__Çalışma Yönergeleri__
1 - Kürt sorunu hakkındaki metne dayanarak aşağıdaki soruları yanıtlayınız:
(a) AKP hangi genel seçimlerde iktidar olmuştur?
(b) Kürdistan'da askeri bölgelerin etrafında kurulan yatılı bölge okulları 1990'larda nasıl bir işlev görmüştür?
(c) Dolmabahçe Mutabakatı sonrasında tıkanan çözüm arayışı yerini neye bırakmıştır?
2 - Kürt sorunu hakkındaki metni son cümlesinden itibaren sürdürünüz.

1990’larda Kürdistan’da koruculaştırma ve aynı eksende devam eden köy yakmaları sonucu kentlere akın eden Kürtler, metropollerde ucuz iş gücü olarak kullanılmıştır. Yetki anlamında İstiklal Mahkemeleri’ni aratmayan sıkıyönetim mahkemeleri ve DGM’ler, devletin Kürdistan’da bir mafya örgütü gibi davranması ve Hizbul-Kontra atağı, gözaltında veya çeşitli kumpaslar sonucu yitirilen Kürt aydınları, devlet mekanizmasının Kürt sorununu baskılamak için kullandığı savaş yöntemlerinden bazılarıdır. Yine Kürdistan’da askeri bölgelerin etrafında kurulan yatılı bölge okulları bu dönemde siyasi ve kültürel asimilasyon merkezleri olarak işlev görmüştür.
Çözüm sürecinden kayyumlara AKP dönemi
2002 genel seçimlerinde iktidar olan AKP; Türkiye’nin neoliberalizm seyrinde devlet aygıtını köklü olarak değiştirecek bir siyasal rejim inşa etti. İlk dönemi itibariyle Kürt sorununu kendi çıkarı için kullanmak adına daha açgözlü davranan AKP, Orta Doğu’da başlayan siyasal İslamcı dönüşümlerin hamisi rolüne soyundu.
2013-2015 yılları arasında “Çözüm Süreci” ile başlayan Kürt sorununda çözüm arayışı kayyumlarla bastırıldı. Kürt sorununa eşit yurttaşlık ve yerel yönetimlere özgürlük talebiyle yaklaşan Kürt Özgürlük Hareketi’nin aksine AKP; hem Kürt sorununda muhatap beğenmedi hem de Kürtlerin taleplerini yasal olarak tanımlamaktan imtina etti. Dolmabahçe Mutabakatı sonrası tıkanan çözüm arayışı yerini hendek direnişlerine bıraktı. Başta Cizre, Silopi, Şırnak, Nusaybin, Hakkâri ve Sur olmak üzere birçok Kürt kentinde başlayan direnişe karşı AKP, özellikle Cizre ve Sur’a bombalar yağdırarak yanıt verdi. HDP’li eş genel başkanlar başta olmak üzere birçok milletvekili ve HDP yöneticisi siyasal rehine olarak alındı, Kobanê Kumpas Davası’yla süreç daha da kötüleşti. Kürdistan’ı bir sıkıyönetim mezarlığına çeviren AKP, öte taraftan Rojava’da Kürtlerin kazanımlarını tehdit ederek işgale devam etmektedir.
Yerel yönetimlerde demokratik yollarla başa geçen HDP’li belediye eş başkanları tutuklandı, kayyum politikası süreklileşti. Kayyum politikalarıyla istikrarsızlığı bir yönetim biçimi hâline getiren AKP, Kürt yurttaşların iradesini yok sayarak seçimleri hiçe saydı.

__Gösterilen Veriler__
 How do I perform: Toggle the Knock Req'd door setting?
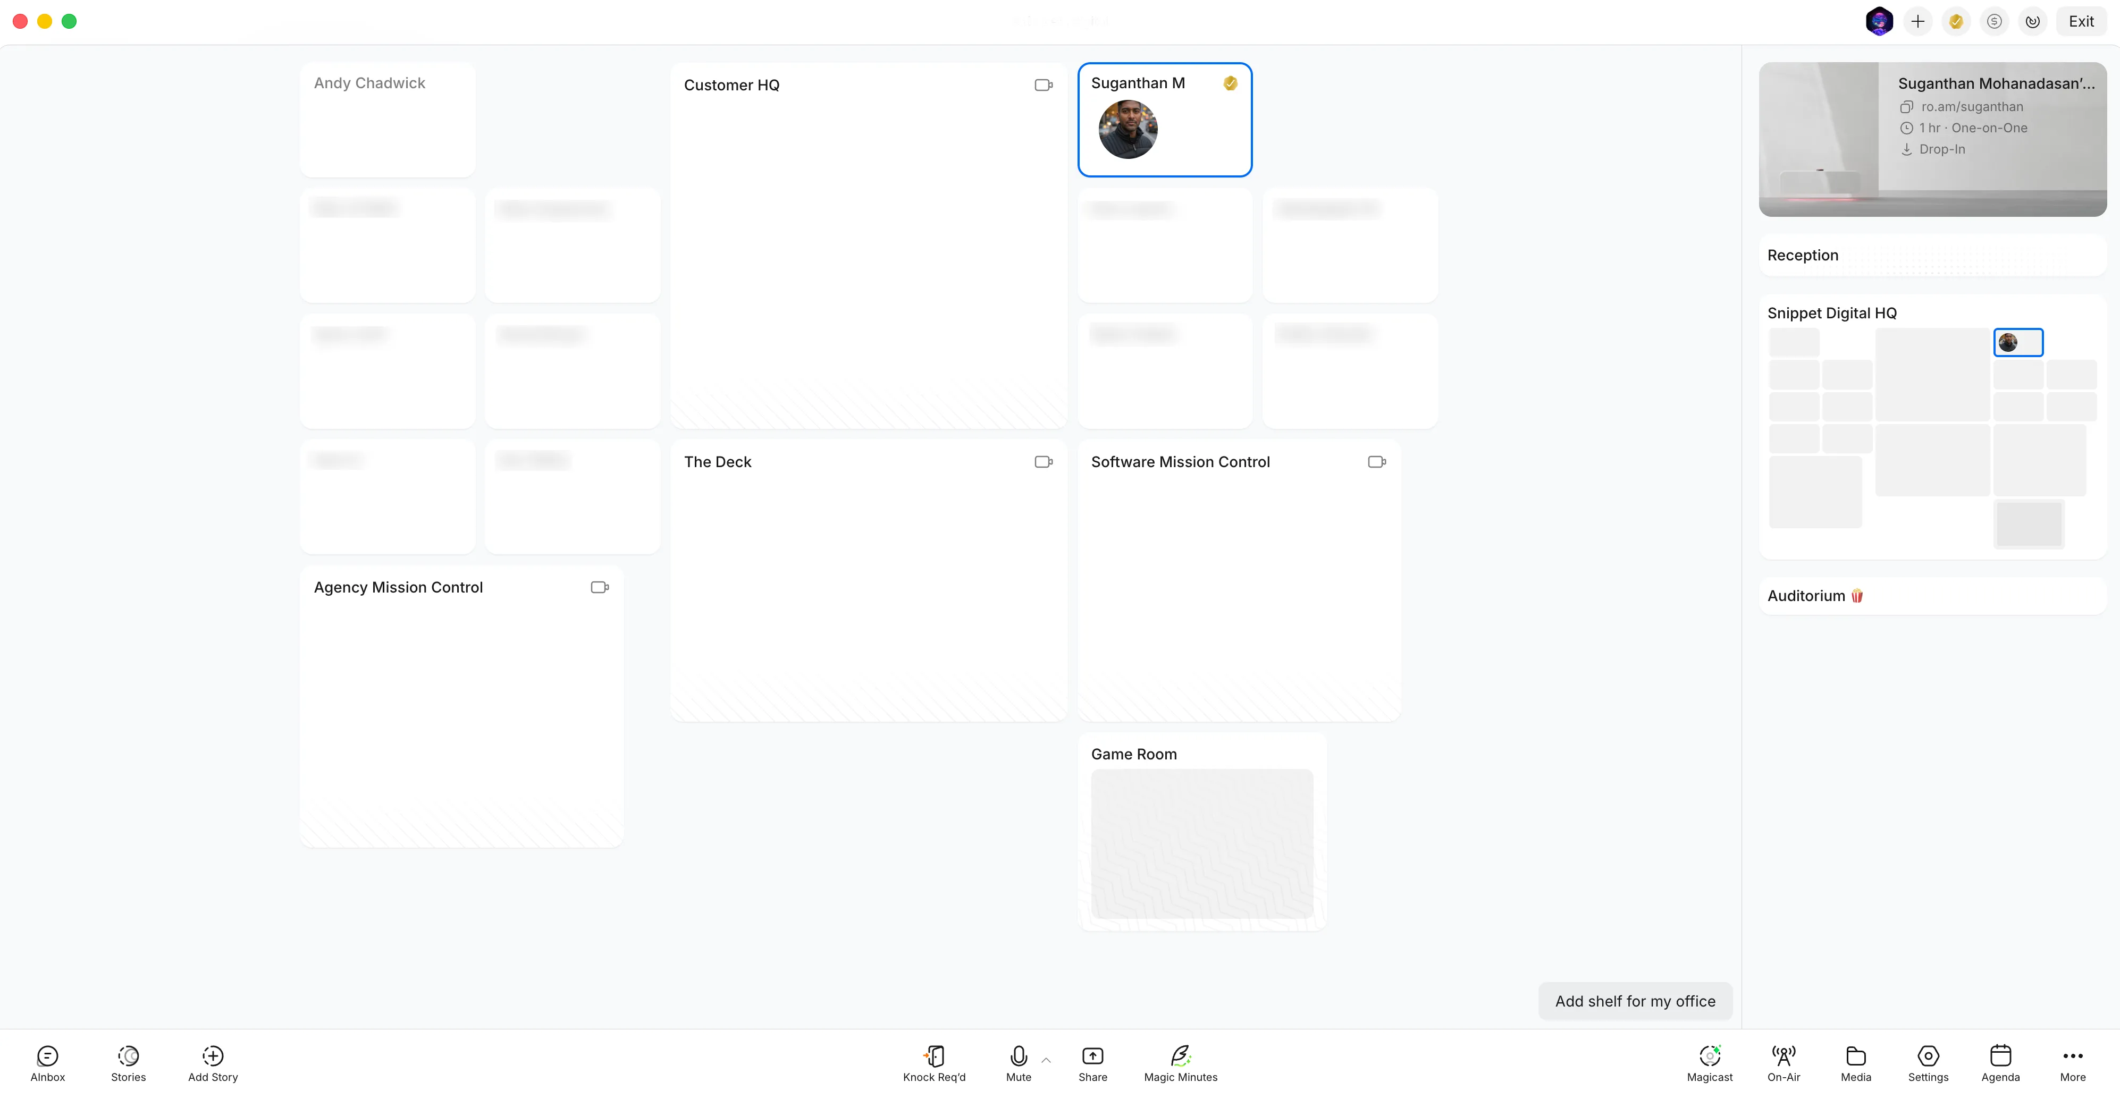934,1055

__Alıştırma Yanıtları__
1 -
(a) 2002 genel seçimlerinde.
(b) Siyasi ve kültürel asimilasyon merkezleri olarak işlev görmüştür.
(c) Hendek direnişlerine bırakmıştır.

2 -
Halkın belediye faaliyetlerine doğrudan katılım yollarını tıkayan AKP, belediyelerin tüm gayrimenkullerini yandaşlara peşkeş çekmekten çekinmedi. Sömürge valileri aracılığıyla bir yandan yağma politikaları devam ederken öte yandan eylem ve etkinlik yasaklarının hüküm sürdüğü Kürt kentlerinde yaşam durma noktasına geldi. Bu politikalarla Kürt sorununda çözümü rafa kaldıran iktidar, çözümsüzlüğü bir ilke hâline getirdi.
Kürt sorununda demokratik çözüm: Eşit yurttaşlık
Kürt sorununun bugün hâlâ mevcut sınırlar içerisinde bir çözüme kavuşturul(a)mamasının nedenlerini araladığımızda, eşit yurttaşlık talebinin egemen ideolojiler ve onların hâkim olduğu yönetim aygıtları tarafından bastırılması göze çarpmaktadır. Kürt halkının ulusal aidiyetini koruyabildiği, yaşamını güvence altına alabildiği, ana dili ve kültürü üzerindeki hegemonik baskıların son bulduğu bir yönetim mümkün mü?
Türkiye örneği üzerinden Kürt sorununa baktığımızda çözüm için bir tartışmayı yapabiliriz. 1 Eylül’de bir kez daha dillendirmemiz gerekir; sorunu barış sorunu olarak görmeli, bölge çapında barış için mücadele etmeliyiz. Öncelikle, Türkiye Rojava’da Kürtlerin kazanımlarını bastırmak için devam ettiği işgal faaliyetlerine son vermelidir. İşgal yöntemi, yalnızca Rojava’yla sınırlı değil. Kürdistan Özerk Bölgesi’nde gazeteciler dahil olmak üzere halka yönelen şiddet son bulmalı, askeri operasyonlar durdurulmalıdır.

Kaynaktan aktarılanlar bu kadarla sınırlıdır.